[The data]
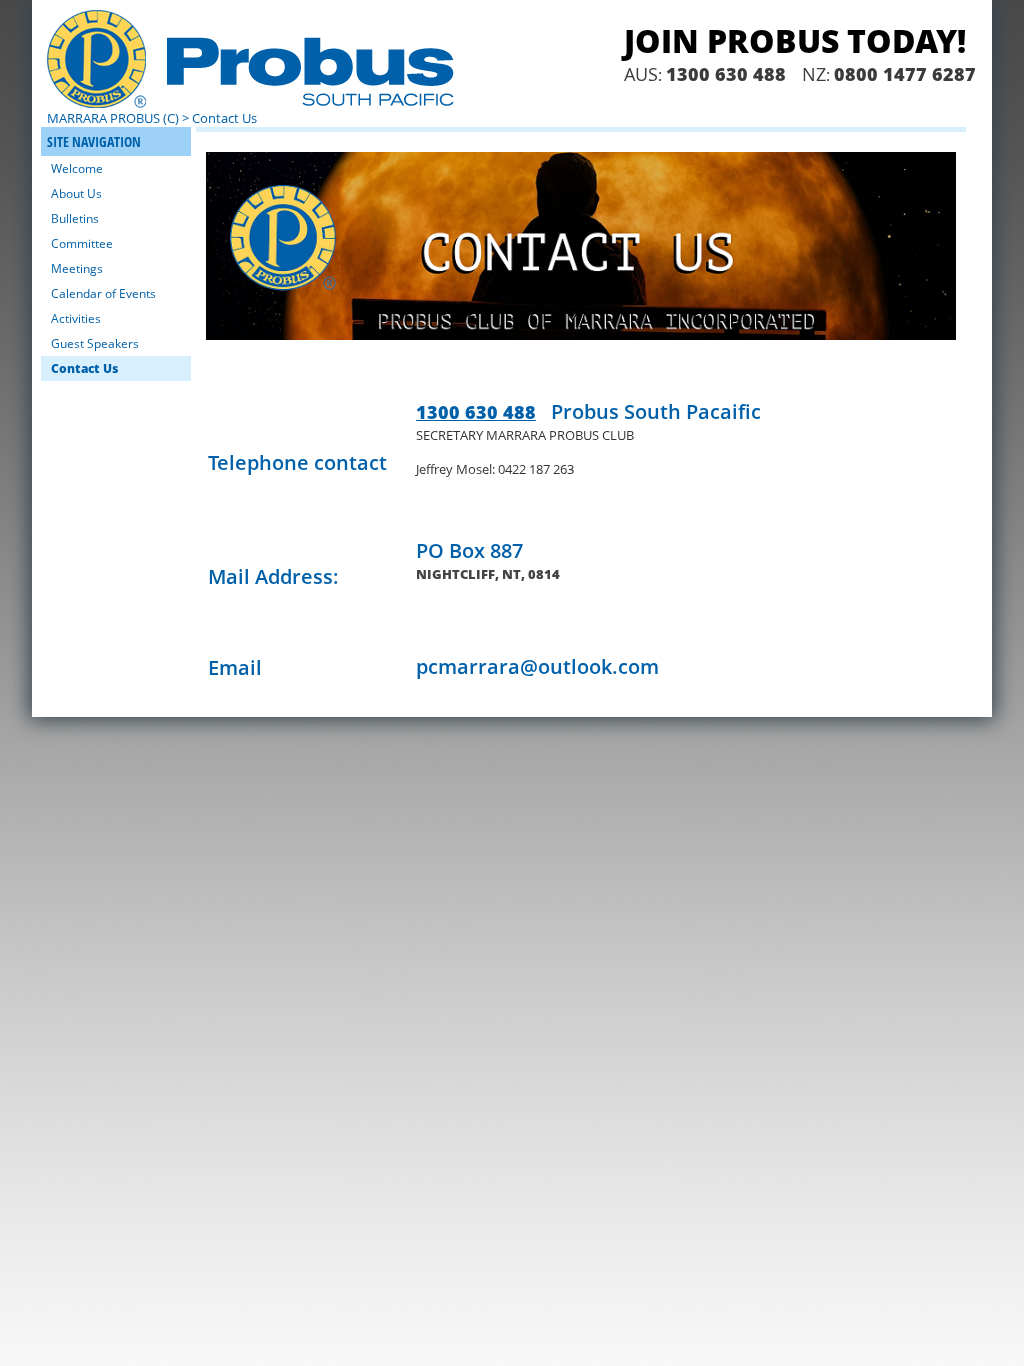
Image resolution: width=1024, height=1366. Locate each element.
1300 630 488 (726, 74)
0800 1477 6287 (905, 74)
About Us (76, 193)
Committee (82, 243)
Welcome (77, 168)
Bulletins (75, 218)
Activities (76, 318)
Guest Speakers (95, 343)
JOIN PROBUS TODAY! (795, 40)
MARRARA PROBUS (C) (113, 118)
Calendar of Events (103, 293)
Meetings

[What you should do]
Beginning with the line that holds "0800 1477 6287 (905, 74)", please return every line through the end of the data, exactly as written.

[Result]
0800 1477 6287 (905, 74)
About Us (76, 193)
Committee (82, 243)
Welcome (77, 168)
Bulletins (75, 218)
Activities (76, 318)
Guest Speakers (95, 343)
JOIN PROBUS TODAY! (795, 40)
MARRARA PROBUS (C) (113, 118)
Calendar of Events (103, 293)
Meetings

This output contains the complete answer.